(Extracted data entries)
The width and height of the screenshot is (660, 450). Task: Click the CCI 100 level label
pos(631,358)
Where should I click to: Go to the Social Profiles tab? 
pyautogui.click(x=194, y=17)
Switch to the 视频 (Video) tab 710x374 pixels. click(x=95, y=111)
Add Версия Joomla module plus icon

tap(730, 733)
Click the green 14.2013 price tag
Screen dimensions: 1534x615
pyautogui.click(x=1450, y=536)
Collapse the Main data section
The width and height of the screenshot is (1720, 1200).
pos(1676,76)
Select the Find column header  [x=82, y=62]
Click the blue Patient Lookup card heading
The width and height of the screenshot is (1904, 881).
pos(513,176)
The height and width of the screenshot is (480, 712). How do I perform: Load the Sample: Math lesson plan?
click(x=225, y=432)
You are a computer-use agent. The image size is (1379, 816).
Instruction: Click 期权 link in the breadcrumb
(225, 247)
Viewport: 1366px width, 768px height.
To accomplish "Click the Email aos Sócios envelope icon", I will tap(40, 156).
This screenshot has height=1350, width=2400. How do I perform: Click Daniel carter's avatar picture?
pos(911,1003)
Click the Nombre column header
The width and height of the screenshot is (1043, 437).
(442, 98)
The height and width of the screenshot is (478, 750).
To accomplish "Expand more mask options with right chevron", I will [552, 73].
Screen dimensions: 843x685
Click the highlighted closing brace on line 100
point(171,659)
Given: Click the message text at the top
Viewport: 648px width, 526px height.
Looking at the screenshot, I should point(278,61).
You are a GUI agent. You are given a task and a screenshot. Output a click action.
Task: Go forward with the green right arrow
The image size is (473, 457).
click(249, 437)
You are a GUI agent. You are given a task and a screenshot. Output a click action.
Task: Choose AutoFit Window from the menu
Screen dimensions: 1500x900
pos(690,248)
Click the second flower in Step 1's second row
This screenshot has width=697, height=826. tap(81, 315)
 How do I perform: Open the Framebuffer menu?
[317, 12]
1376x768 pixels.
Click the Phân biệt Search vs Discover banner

(Exercise) When answering, write out each of the lines above exactly as given.

(Reply)
The width and height of the screenshot is (660, 450). Task: Click the CCI 100 level label
pos(631,358)
Where should I click to: Go to the Social Profiles tab? 
pyautogui.click(x=194, y=17)
Switch to the 视频 (Video) tab 710x374 pixels. click(x=95, y=111)
Add Версия Joomla module plus icon

tap(730, 733)
Click the green 14.2013 price tag
Screen dimensions: 1534x615
pyautogui.click(x=1450, y=536)
Collapse the Main data section
The width and height of the screenshot is (1720, 1200).
pos(1676,76)
Select the Find column header  [x=82, y=62]
Click the blue Patient Lookup card heading
The width and height of the screenshot is (1904, 881).
pos(513,176)
The height and width of the screenshot is (480, 712). How do I perform: Load the Sample: Math lesson plan?
click(x=225, y=432)
You are a computer-use agent. The image size is (1379, 816).
Instruction: Click 期权 link in the breadcrumb
(225, 247)
Viewport: 1366px width, 768px height.
To accomplish "Click the Email aos Sócios envelope icon", I will tap(40, 156).
This screenshot has height=1350, width=2400. How do I perform: Click Daniel carter's avatar picture?
pos(911,1003)
Click the Nombre column header
The width and height of the screenshot is (1043, 437).
(442, 98)
The height and width of the screenshot is (478, 750).
To accomplish "Expand more mask options with right chevron", I will [552, 73].
Screen dimensions: 843x685
Click the highlighted closing brace on line 100
point(171,659)
Given: Click the message text at the top
Viewport: 648px width, 526px height.
Looking at the screenshot, I should point(278,61).
You are a GUI agent. You are given a task and a screenshot. Output a click action.
Task: Go forward with the green right arrow
The image size is (473, 457).
click(249, 437)
You are a GUI agent. You are given a task and a screenshot. Output a click action.
Task: Choose AutoFit Window from the menu
Screen dimensions: 1500x900
pos(690,248)
Click the second flower in Step 1's second row
This screenshot has width=697, height=826. tap(81, 315)
 How do I perform: Open the Framebuffer menu?
[317, 12]
1376x768 pixels.
Click the Phân biệt Search vs Discover banner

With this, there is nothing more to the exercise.